◆ **Supplied material**
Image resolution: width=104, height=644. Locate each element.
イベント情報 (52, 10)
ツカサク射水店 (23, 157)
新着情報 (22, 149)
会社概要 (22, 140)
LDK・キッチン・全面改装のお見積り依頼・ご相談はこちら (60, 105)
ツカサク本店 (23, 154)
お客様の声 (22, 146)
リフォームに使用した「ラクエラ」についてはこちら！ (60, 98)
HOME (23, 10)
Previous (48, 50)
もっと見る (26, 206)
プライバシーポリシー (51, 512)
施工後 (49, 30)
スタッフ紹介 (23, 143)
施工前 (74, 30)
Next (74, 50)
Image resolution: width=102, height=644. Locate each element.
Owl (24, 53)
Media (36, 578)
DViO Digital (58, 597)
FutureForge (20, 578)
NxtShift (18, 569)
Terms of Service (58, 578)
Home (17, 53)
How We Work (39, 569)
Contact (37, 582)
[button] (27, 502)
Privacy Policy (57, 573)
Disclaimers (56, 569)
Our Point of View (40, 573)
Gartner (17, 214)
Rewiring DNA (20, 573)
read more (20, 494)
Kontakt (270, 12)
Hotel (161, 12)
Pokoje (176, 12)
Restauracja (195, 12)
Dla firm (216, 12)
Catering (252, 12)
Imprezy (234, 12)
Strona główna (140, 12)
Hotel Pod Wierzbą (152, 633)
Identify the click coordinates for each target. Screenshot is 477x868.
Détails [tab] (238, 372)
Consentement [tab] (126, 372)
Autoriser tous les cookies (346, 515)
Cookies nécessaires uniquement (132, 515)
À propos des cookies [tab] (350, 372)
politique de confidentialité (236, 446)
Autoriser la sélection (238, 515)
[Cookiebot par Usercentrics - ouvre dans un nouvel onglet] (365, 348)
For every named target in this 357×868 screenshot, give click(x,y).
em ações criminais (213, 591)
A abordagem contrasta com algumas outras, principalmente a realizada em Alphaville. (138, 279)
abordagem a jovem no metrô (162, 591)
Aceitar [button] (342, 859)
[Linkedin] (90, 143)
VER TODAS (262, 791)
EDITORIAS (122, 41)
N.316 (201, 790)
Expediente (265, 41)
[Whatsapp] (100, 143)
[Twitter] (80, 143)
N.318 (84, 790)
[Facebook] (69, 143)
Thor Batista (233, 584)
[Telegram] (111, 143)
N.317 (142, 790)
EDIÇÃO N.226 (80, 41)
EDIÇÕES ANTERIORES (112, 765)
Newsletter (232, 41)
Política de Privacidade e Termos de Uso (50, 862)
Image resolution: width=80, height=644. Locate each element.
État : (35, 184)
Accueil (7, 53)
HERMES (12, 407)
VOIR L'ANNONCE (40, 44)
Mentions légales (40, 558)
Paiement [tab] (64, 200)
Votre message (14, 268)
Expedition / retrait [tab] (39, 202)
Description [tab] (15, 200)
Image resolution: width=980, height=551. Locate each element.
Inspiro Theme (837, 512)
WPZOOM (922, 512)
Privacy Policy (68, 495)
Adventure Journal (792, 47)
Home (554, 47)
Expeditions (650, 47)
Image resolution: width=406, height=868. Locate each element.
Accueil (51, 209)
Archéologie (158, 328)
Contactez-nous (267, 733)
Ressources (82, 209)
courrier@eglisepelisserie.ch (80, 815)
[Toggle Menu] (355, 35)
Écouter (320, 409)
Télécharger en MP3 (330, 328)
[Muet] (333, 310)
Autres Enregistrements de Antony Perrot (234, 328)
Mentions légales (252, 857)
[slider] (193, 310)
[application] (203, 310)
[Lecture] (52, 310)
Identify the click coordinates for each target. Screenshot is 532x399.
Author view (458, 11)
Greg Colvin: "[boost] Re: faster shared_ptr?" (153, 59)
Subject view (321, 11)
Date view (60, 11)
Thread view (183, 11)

◆ **Problem details**
Reproduce the entries starting at the one containing "courrier@eglisepelisserie.ch (80, 815)" and ending at the last entry, replacing "Date view" with "Chronological view" and leaving everything else unchanged.

◆ **Answer to this task**
courrier@eglisepelisserie.ch (80, 815)
[Toggle Menu] (355, 35)
Écouter (320, 409)
Télécharger en MP3 (330, 328)
[Muet] (333, 310)
Autres Enregistrements de Antony Perrot (234, 328)
Mentions légales (252, 857)
[slider] (193, 310)
[application] (203, 310)
[Lecture] (52, 310)
Identify the click coordinates for each target. Screenshot is 532x399.
Author view (458, 11)
Greg Colvin: "[boost] Re: faster shared_ptr?" (153, 59)
Subject view (321, 11)
Chronological view (60, 11)
Thread view (183, 11)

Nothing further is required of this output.